For areas that manage food, there may be added steps to disinfect food contact surfaces when risks indicate – now and until there is a vaccine – that will be followed by standard wash, rinse and sanitize procedures.
About the Author
Dr. Ruth Petran is Senior Corporate Scientist, Food Safety and Public Health for Ecolab Inc., the global leader in water, hygiene and energy technologies and services that protect people and vital resources.
In her current role, Dr. Petran provides technical expertise and consultation to internal and external customers on food safety and public health issues, by identifying and tracking emerging food safety trends and new control strategies. To be most impactful, these span the food supply chain from farm to manufacturing processes and to food service and retail.

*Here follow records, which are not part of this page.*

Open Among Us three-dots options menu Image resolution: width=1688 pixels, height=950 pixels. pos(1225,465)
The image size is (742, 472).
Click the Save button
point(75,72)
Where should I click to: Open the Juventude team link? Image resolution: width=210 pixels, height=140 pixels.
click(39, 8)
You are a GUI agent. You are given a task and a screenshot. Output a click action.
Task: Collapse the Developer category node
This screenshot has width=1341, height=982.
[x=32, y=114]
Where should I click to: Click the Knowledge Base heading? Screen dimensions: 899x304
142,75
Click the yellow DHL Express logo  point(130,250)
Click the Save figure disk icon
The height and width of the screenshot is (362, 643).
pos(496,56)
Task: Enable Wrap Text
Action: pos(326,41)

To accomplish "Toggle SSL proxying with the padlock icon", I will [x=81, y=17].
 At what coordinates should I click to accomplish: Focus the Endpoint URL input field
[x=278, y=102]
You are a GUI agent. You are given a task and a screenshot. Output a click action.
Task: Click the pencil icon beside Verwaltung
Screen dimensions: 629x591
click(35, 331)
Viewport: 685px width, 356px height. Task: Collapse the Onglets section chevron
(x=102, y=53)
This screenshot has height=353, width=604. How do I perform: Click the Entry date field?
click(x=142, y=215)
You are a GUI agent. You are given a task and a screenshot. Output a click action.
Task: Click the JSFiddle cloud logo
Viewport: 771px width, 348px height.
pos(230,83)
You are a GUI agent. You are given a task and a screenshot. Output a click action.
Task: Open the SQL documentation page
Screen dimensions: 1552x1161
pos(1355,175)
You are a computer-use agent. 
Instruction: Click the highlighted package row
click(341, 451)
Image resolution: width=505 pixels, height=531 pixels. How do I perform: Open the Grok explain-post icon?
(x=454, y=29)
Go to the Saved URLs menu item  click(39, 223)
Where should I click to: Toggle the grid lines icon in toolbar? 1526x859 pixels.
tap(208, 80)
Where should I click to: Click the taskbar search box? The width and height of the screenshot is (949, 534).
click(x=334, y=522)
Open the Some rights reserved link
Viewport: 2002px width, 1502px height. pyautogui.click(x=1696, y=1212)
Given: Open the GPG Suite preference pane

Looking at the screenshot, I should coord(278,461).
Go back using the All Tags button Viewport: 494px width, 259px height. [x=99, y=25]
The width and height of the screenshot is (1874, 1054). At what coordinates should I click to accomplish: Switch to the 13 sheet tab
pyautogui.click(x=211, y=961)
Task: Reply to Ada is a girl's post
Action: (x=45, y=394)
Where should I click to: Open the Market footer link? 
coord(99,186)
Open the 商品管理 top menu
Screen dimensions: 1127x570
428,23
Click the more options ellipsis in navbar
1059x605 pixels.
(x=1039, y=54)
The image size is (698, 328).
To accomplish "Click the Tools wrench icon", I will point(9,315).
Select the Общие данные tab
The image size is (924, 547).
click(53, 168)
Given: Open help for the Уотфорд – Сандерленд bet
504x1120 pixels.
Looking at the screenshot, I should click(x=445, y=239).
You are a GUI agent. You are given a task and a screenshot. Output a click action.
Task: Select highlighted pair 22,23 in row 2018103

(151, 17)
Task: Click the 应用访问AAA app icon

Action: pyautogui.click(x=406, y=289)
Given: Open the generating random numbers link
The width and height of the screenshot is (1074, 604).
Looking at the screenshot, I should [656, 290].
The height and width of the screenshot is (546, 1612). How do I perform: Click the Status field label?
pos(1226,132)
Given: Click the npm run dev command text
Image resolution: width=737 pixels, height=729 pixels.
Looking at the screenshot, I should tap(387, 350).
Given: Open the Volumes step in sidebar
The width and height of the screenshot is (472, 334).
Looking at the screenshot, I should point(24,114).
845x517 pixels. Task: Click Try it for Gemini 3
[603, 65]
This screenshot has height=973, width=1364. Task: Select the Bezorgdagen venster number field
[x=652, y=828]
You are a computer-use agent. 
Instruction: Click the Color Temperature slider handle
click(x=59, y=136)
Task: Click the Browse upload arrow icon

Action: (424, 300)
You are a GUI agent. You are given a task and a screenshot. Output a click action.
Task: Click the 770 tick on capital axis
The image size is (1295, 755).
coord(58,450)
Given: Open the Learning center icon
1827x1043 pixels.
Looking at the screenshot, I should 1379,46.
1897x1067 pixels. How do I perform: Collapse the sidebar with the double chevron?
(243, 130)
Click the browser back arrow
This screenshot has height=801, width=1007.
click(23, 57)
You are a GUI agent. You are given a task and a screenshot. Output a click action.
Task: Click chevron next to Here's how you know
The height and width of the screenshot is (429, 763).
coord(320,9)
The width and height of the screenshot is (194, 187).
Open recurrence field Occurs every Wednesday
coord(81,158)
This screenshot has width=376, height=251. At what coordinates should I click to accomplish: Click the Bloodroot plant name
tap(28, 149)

Dr. Petran is a certified food scientist and has served two terms on the National Advisory Committee for the Microbiological Criteria for Foods. She is an Executive Board member of the International Association for Food Protection and is also a member of the Institute of Food Technologists (IFT), where she's served on awards committees and has been active in the IFT-Food Microbiology Division. She chairs the Minnesota Food Safety and Defense Task Force, and has advised the Minnesota Departments of Health and Agriculture on needed revisions to the state’s food code.
Dr. Petran has a bachelor’s degree in Consumer Food Science from Cornell University, a master’s degree in Food Science from the University of Minnesota, and a doctorate in Public Health from the University of Minnesota. Her thesis focused on the value of leveraging data from health department inspections to improve food safety.